## What you are asked to do:
Through the last line of the material below, starting at the line with "Screen dimensions: 1218x893", return every line exactly and only those.
━━━━━ Supplied information ━━━━━
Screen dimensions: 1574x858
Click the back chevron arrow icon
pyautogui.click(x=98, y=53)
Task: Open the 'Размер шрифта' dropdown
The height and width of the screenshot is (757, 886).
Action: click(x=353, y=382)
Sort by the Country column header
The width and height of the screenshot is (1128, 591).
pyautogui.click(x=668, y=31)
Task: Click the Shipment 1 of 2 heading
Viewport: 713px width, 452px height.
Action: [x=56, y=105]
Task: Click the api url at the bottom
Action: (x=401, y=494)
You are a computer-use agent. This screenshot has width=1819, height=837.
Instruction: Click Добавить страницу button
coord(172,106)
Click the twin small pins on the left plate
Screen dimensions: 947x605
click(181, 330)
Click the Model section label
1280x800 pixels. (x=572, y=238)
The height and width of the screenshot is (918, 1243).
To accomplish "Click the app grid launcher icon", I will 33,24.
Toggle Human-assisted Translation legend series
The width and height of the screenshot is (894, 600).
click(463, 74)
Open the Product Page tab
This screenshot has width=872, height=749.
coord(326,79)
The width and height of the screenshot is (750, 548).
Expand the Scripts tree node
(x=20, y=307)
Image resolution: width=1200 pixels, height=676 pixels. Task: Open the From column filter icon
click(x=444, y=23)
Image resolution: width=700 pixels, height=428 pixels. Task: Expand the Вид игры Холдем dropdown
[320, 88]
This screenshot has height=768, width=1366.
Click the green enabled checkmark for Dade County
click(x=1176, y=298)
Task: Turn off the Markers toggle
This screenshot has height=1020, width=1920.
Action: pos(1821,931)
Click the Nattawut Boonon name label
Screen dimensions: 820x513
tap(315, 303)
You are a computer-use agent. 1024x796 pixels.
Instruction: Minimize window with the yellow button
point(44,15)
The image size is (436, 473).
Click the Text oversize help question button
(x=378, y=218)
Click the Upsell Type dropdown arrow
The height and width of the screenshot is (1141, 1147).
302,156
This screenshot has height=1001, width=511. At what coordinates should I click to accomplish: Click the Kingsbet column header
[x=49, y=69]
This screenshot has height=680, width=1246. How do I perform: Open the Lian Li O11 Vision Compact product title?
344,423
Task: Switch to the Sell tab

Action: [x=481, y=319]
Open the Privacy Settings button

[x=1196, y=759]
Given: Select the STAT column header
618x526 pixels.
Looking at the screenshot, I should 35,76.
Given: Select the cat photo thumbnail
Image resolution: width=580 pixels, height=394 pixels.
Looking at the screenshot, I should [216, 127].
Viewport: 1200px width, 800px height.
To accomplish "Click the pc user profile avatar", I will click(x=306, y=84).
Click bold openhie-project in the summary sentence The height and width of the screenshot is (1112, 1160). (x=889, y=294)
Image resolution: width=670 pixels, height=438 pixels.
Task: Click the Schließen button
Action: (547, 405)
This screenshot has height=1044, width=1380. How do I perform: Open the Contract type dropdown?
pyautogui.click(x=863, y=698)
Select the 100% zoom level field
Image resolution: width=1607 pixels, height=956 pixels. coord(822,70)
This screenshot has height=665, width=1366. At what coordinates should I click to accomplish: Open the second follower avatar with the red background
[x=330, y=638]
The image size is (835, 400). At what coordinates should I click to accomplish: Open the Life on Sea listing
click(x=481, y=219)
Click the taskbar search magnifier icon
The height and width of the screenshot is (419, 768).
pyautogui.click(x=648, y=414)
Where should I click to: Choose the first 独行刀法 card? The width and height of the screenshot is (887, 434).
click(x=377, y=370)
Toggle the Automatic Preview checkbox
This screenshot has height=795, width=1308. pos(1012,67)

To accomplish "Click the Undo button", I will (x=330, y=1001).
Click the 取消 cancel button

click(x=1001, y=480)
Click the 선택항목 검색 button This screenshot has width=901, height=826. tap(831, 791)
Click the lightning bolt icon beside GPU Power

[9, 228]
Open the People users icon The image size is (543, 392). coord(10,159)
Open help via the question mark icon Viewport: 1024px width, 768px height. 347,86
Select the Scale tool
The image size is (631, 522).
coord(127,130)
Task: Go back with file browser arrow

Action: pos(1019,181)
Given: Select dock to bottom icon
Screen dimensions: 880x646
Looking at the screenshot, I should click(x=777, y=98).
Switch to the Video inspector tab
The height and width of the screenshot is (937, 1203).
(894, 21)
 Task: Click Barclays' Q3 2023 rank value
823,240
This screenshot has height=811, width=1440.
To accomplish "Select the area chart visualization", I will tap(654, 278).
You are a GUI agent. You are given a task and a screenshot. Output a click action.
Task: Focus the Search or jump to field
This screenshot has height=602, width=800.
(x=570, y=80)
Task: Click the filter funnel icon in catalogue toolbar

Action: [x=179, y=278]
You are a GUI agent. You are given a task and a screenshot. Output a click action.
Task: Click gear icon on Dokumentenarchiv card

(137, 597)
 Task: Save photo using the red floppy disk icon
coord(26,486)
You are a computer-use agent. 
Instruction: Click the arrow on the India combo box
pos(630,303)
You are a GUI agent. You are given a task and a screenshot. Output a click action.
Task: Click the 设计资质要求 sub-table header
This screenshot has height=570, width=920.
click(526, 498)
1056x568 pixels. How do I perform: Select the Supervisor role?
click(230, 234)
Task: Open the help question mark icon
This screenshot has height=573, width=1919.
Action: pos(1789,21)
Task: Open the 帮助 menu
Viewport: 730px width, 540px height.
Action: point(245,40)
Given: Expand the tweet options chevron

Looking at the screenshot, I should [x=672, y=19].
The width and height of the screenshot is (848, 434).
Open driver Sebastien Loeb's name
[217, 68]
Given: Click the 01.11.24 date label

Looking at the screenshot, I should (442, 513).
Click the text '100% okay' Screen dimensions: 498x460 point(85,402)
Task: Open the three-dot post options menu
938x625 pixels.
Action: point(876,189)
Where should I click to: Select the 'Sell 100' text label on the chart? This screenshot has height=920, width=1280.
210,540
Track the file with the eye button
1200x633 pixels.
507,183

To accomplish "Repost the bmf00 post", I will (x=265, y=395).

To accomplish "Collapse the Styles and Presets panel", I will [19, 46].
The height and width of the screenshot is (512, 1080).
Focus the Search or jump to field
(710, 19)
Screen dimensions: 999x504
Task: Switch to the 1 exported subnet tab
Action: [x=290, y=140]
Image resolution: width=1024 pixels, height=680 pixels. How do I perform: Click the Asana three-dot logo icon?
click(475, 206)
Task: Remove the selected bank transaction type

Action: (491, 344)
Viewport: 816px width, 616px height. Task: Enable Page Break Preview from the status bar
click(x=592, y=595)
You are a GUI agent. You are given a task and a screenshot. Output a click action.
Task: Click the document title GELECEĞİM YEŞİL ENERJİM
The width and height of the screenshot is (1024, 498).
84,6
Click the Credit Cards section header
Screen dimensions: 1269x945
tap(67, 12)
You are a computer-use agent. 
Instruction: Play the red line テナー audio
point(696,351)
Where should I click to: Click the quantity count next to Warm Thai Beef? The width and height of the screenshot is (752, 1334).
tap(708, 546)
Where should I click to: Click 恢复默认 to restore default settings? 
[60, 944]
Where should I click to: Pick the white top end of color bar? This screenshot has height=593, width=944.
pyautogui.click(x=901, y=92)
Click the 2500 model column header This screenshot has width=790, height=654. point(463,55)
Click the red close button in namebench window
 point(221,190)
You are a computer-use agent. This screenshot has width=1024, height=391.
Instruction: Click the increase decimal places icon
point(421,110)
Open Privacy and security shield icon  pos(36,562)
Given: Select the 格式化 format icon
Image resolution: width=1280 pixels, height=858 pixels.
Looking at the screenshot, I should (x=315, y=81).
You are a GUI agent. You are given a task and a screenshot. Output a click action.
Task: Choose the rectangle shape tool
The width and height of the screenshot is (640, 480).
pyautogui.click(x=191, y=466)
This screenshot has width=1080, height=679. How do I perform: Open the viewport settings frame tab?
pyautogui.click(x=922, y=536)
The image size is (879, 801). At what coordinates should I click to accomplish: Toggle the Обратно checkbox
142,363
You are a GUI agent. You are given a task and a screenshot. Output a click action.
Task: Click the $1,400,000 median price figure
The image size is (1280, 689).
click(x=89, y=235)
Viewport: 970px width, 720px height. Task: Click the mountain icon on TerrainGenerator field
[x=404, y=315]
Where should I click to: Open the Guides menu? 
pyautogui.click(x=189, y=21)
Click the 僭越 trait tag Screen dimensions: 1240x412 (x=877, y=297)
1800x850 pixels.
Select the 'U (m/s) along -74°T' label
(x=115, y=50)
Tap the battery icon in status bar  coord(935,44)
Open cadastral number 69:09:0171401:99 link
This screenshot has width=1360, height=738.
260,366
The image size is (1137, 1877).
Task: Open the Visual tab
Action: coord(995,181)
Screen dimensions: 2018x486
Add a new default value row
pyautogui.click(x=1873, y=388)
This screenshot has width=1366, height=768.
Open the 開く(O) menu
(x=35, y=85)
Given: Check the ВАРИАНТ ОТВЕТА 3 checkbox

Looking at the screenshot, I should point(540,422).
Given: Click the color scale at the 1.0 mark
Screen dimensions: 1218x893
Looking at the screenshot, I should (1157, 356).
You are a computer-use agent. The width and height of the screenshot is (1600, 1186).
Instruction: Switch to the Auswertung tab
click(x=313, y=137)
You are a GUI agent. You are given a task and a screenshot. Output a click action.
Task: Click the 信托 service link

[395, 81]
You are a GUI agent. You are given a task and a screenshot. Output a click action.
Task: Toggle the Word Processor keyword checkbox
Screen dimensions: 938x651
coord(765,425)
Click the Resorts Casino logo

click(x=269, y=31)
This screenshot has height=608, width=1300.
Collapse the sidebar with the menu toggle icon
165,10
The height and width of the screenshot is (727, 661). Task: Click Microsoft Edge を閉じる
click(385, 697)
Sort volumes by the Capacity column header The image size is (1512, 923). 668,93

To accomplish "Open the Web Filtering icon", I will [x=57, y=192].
━━━━━
## Response:
Screen dimensions: 1218x893
Looking at the screenshot, I should (1157, 356).
You are a computer-use agent. The width and height of the screenshot is (1600, 1186).
Instruction: Switch to the Auswertung tab
click(x=313, y=137)
You are a GUI agent. You are given a task and a screenshot. Output a click action.
Task: Click the 信托 service link

[395, 81]
You are a GUI agent. You are given a task and a screenshot. Output a click action.
Task: Toggle the Word Processor keyword checkbox
Screen dimensions: 938x651
coord(765,425)
Click the Resorts Casino logo

click(x=269, y=31)
This screenshot has height=608, width=1300.
Collapse the sidebar with the menu toggle icon
165,10
The height and width of the screenshot is (727, 661). Task: Click Microsoft Edge を閉じる
click(385, 697)
Sort volumes by the Capacity column header The image size is (1512, 923). 668,93

To accomplish "Open the Web Filtering icon", I will [x=57, y=192].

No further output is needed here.